■ **Request**: Please transcribe, character for character, only the rows below from the one containing "Products (113, 55)" through the one containing "[Add Operation Trick", both ends included.
## BEGIN Data excerpts
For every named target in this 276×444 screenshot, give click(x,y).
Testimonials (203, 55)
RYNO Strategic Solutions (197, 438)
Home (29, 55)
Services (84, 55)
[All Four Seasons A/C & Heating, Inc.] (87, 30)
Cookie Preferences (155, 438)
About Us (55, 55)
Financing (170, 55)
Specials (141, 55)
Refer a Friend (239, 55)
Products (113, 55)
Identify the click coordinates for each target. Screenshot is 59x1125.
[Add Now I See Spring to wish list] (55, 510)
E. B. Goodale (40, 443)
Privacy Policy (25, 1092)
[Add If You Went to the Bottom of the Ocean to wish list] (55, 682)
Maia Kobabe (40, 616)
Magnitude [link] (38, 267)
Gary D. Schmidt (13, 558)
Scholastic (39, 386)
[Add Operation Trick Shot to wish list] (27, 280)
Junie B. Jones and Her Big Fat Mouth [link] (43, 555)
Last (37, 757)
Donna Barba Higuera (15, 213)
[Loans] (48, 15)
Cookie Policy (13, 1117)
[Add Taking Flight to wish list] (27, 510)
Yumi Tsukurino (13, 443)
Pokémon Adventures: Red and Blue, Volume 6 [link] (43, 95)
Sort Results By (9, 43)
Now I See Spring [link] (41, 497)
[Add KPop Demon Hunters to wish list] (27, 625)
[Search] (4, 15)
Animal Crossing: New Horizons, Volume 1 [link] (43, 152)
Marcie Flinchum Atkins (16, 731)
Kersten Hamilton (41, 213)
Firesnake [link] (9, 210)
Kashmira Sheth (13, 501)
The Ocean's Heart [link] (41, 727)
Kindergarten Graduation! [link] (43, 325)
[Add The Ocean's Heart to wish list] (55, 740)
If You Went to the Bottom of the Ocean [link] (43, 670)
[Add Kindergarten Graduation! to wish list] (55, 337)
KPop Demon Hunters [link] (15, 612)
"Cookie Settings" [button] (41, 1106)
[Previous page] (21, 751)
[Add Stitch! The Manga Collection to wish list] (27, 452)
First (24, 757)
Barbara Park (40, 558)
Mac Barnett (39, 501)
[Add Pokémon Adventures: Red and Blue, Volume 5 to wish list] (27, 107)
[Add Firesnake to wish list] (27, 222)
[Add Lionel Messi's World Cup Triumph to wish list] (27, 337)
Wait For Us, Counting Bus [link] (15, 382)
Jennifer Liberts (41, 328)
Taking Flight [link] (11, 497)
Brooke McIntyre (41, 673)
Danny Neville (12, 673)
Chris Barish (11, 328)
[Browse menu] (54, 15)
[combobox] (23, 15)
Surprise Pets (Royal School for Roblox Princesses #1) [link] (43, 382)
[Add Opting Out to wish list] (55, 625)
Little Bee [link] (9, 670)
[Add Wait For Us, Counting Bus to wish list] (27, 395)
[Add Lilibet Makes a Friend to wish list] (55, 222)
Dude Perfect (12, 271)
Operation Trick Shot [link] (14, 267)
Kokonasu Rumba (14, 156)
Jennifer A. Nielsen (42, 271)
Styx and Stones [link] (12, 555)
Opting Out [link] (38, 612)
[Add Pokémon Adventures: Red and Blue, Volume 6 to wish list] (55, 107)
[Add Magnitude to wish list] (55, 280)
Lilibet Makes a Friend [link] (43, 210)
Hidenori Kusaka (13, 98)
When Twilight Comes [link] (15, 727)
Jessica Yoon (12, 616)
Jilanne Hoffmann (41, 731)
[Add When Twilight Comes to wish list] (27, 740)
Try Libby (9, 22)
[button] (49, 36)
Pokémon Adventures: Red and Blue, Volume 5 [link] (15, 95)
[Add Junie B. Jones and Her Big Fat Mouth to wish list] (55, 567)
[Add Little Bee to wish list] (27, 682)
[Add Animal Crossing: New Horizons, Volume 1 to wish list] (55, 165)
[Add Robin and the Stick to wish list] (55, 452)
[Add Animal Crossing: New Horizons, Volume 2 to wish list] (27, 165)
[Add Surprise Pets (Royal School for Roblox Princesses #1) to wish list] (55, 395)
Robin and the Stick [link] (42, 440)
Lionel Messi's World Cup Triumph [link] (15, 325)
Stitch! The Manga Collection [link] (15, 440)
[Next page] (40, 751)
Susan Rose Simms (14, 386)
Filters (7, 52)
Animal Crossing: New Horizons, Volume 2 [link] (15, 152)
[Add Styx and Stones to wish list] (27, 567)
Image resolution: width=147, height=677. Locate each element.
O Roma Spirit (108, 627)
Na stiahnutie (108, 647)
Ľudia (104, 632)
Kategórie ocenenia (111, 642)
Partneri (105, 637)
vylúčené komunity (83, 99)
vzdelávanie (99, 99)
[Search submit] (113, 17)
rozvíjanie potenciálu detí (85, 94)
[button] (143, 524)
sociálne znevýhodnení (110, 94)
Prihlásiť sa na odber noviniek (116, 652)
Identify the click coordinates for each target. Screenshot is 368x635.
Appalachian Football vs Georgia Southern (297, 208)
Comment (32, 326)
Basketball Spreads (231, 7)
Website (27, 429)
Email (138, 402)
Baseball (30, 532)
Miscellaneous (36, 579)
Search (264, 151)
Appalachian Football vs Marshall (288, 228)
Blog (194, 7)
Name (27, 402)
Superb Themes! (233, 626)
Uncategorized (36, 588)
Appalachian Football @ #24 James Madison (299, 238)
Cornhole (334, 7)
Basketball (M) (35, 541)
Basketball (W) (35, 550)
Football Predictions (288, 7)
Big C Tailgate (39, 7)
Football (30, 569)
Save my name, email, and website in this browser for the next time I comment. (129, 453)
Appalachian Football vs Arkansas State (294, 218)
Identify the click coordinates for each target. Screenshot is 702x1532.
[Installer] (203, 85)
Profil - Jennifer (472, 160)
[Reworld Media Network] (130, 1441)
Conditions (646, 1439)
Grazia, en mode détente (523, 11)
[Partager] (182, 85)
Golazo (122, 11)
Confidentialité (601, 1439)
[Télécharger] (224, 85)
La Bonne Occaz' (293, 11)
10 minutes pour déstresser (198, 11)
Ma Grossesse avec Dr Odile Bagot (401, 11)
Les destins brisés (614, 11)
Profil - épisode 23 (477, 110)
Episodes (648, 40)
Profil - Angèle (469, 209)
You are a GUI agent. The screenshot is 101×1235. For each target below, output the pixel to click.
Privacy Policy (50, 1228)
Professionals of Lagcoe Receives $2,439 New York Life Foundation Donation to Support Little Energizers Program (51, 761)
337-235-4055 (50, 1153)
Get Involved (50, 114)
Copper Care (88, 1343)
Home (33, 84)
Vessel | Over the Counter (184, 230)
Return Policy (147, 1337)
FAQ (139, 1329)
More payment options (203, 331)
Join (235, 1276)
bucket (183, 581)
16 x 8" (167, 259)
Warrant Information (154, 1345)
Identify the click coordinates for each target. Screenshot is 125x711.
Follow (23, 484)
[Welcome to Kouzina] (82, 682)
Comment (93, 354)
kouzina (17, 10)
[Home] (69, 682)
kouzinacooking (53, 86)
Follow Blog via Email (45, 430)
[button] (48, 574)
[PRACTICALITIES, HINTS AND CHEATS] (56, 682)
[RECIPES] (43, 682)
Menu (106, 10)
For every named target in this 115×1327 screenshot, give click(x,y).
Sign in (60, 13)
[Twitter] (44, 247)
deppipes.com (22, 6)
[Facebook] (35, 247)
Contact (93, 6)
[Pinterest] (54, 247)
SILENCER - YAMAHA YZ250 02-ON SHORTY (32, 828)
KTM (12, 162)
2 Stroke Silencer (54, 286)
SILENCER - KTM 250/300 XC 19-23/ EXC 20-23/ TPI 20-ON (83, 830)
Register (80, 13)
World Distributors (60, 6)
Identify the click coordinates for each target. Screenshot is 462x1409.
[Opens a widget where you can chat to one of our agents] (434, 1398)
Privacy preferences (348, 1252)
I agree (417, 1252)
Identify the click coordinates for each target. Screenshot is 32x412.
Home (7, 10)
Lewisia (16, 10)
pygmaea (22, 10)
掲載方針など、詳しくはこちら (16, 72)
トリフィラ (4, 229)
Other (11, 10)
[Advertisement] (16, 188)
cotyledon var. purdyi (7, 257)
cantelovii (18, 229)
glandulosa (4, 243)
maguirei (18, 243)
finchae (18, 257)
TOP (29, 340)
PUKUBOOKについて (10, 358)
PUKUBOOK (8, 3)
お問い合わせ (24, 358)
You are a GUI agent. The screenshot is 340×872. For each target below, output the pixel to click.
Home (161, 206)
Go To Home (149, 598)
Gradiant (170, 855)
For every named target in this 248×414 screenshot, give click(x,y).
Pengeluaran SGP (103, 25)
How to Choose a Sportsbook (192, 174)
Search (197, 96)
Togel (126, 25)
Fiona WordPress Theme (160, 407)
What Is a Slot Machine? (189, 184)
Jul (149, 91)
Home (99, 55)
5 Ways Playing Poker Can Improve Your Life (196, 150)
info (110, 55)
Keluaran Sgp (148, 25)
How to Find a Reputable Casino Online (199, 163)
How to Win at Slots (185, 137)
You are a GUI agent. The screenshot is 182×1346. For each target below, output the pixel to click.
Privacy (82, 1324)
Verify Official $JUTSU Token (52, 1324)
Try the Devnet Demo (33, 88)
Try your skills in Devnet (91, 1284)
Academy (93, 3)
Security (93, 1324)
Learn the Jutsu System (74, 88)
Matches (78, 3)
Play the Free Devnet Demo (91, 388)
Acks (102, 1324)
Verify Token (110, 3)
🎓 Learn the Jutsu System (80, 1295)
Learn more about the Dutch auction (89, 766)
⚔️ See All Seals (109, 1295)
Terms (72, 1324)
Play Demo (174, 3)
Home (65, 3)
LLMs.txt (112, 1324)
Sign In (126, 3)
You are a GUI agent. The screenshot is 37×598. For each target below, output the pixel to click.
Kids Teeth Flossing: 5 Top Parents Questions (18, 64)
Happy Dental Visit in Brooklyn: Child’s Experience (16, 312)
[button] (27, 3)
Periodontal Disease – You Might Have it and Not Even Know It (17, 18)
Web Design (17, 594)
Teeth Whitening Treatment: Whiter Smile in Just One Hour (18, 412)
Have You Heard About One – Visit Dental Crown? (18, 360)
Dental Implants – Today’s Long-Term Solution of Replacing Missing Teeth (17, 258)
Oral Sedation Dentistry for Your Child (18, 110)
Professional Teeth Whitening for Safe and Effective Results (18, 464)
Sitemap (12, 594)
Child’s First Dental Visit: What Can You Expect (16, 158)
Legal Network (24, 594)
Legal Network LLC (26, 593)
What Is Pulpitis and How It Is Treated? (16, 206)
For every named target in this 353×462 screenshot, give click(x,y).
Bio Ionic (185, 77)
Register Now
## END Data excerpts
■ **Final result**:
Products (113, 55)
Identify the click coordinates for each target. Screenshot is 59x1125.
[Add Now I See Spring to wish list] (55, 510)
E. B. Goodale (40, 443)
Privacy Policy (25, 1092)
[Add If You Went to the Bottom of the Ocean to wish list] (55, 682)
Maia Kobabe (40, 616)
Magnitude [link] (38, 267)
Gary D. Schmidt (13, 558)
Scholastic (39, 386)
[Add Operation Trick Shot to wish list] (27, 280)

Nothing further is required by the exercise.